** Task to complete **
Repeat each entry as written and leave the images out of the copy.

** Record extracts **
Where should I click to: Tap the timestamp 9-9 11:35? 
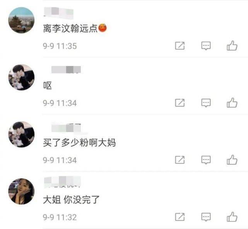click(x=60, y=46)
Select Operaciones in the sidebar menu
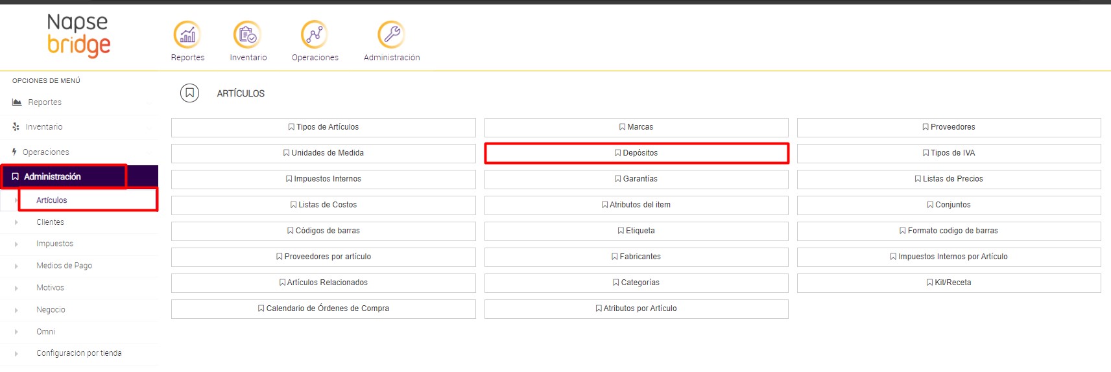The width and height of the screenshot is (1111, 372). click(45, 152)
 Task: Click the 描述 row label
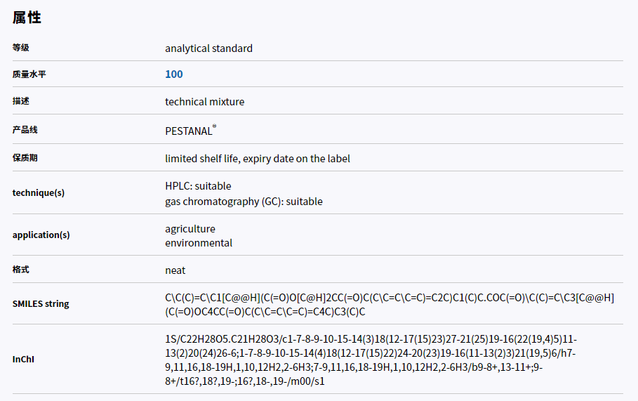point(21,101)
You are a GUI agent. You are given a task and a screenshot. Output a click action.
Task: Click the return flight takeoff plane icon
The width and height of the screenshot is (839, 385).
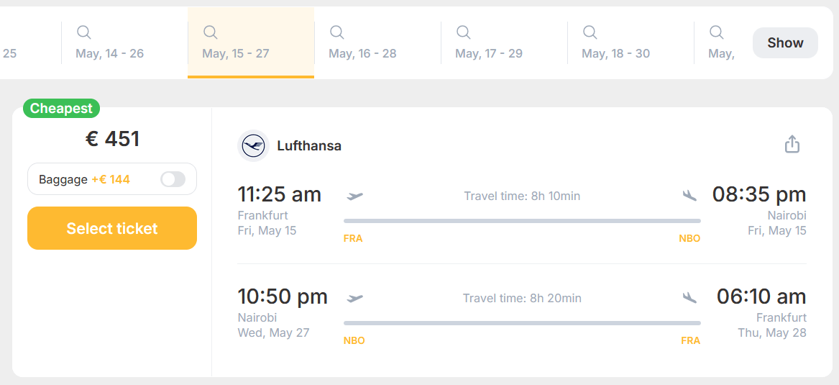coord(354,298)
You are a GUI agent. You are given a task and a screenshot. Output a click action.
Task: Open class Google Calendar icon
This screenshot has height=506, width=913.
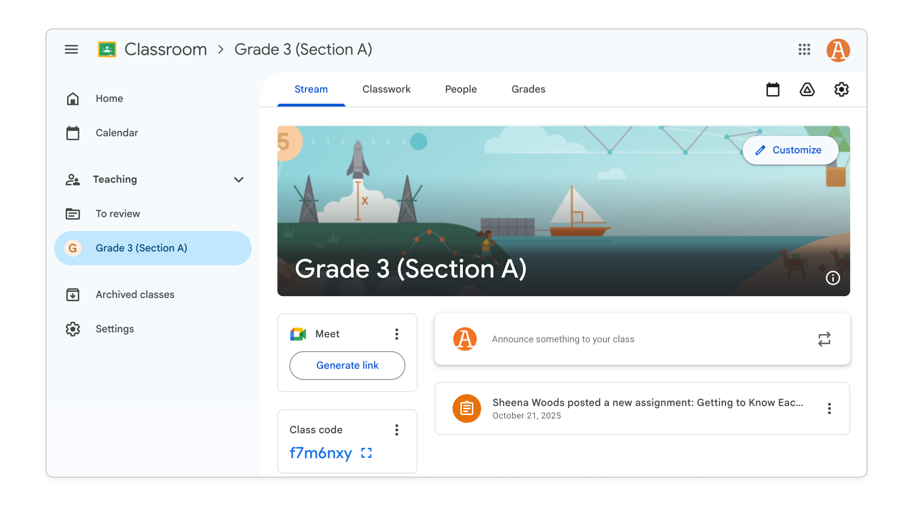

** Solution for this task **
Where should I click to: Tap the timestamp 9-9 11:35? 
click(x=60, y=46)
Select Operaciones in the sidebar menu
The width and height of the screenshot is (1111, 372). click(45, 152)
 Task: Click the 描述 row label
point(21,101)
You are a GUI agent. You are given a task and a screenshot. Output a click action.
Task: Click the return flight takeoff plane icon
The width and height of the screenshot is (839, 385).
coord(354,298)
You are a GUI agent. You are given a task and a screenshot. Output a click action.
Task: Open class Google Calendar icon
This screenshot has height=506, width=913.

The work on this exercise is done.